Letztlich muß das jeder für sich entscheiden.
Meine persönliche Erfahrung nachdem ich nun innerhalb 20 Jahren das 3. Fahrzeug "auswärts" gekauft habe:
1999 habe ich einen Mazda aus Dänemark selbst eingeführt. Mein damaliger heimischer Händler machte Zicken, sein Sohn hätte anders reagiert. Sie verloren mich als Kunden und der nächste Händler freute sich. Garantiefälle gab es nicht, "nur" Inspektionen. Das ganze lief 10 Jahre ohne Probleme. Man erkannte, daß der eigentliche Umsatz nicht durch den Verkauf der Fahrzeuge gemacht wurde, sondern durch Folgekosten.

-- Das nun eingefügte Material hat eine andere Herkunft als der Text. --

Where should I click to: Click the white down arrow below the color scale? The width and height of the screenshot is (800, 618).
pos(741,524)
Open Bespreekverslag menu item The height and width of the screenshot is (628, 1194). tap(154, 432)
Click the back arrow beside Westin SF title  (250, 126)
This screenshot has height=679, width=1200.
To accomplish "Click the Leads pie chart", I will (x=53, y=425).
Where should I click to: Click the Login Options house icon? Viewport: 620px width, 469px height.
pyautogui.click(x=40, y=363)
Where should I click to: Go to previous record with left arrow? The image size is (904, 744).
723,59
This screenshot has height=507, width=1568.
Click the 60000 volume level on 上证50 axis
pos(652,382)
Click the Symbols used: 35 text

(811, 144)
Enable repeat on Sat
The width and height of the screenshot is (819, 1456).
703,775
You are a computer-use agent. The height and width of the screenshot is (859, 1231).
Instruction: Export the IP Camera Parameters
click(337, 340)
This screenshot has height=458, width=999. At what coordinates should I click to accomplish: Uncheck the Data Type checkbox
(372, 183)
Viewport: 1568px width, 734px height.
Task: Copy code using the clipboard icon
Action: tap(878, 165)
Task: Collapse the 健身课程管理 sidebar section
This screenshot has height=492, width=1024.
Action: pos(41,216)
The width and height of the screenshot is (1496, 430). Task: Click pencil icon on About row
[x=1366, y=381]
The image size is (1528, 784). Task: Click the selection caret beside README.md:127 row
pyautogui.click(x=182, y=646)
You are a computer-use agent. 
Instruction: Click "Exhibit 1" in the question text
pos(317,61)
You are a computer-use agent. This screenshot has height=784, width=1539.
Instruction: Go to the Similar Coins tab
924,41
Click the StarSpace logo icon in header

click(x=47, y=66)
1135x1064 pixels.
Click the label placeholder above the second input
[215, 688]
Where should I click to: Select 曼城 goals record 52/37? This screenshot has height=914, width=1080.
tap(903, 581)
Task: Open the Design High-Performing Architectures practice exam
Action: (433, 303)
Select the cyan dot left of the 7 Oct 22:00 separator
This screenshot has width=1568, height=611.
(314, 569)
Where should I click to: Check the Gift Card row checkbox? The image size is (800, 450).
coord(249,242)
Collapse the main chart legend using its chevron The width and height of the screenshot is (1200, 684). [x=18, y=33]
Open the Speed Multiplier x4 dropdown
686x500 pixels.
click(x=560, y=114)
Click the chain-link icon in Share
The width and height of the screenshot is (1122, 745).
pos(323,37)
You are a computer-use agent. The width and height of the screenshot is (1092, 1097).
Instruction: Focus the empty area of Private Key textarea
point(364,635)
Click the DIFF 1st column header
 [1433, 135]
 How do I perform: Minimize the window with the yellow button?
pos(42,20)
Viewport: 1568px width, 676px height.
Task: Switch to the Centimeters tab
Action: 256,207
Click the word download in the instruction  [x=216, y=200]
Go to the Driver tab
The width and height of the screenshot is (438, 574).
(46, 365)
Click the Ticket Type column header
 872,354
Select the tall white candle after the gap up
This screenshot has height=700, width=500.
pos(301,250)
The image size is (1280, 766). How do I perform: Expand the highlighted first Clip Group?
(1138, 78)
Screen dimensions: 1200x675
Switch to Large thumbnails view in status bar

2009 habe ich wieder einen quasi Reimport gekauft, den aber in Deutschland (Fahrzeug kam aus Holland). Der wegen Umzugs neue Händler erkannte sofort den Vorteil eines neuen Kunden "auf Dauer". Auch 2 Garantiefälle waren nie ein Problem und wurden prompt erledigt, also keine Straf-Wartezeit.
2018 habe ich nun den Summit 640 gekauft. Hier kann ich noch nichts über die Abwicklung sagen. Generell ist anzumerken, daß jeder Vertragshändler im Regelfall verpflichtet ist, sich zumindest eines Garantiefalls anzunehmen. Macht er zicken, kann man sich beim Hersteller beschweren. Wie Pössl reagiert, weiß ich nicht. Ich weiß nur, daß Mazda so eine Haltung nicht tollieriert. Da mein Frischwasserablaßventil nicht richtig tickt, werde ich in absehbarer Zeit sehen, wie sich der mir am nächsten gelegener Händler verhält. Im Notfall fahr ich auf dem Weg in den Urlaub bei einem anderen vorbei und bitte um Hilfe bei einem Problem, das sich eben eingestellt hat
Noch zu erwähnen wäre, daß sich der jeweilige Aufwand nicht gelohnt hätte, würden wir nur von 3% oder 5% sprechen. Hier waren es, zumindest bei den Autos, bis 25%! Auch beim Pössl war es 2-stellig (auf das Zubehör bezogen).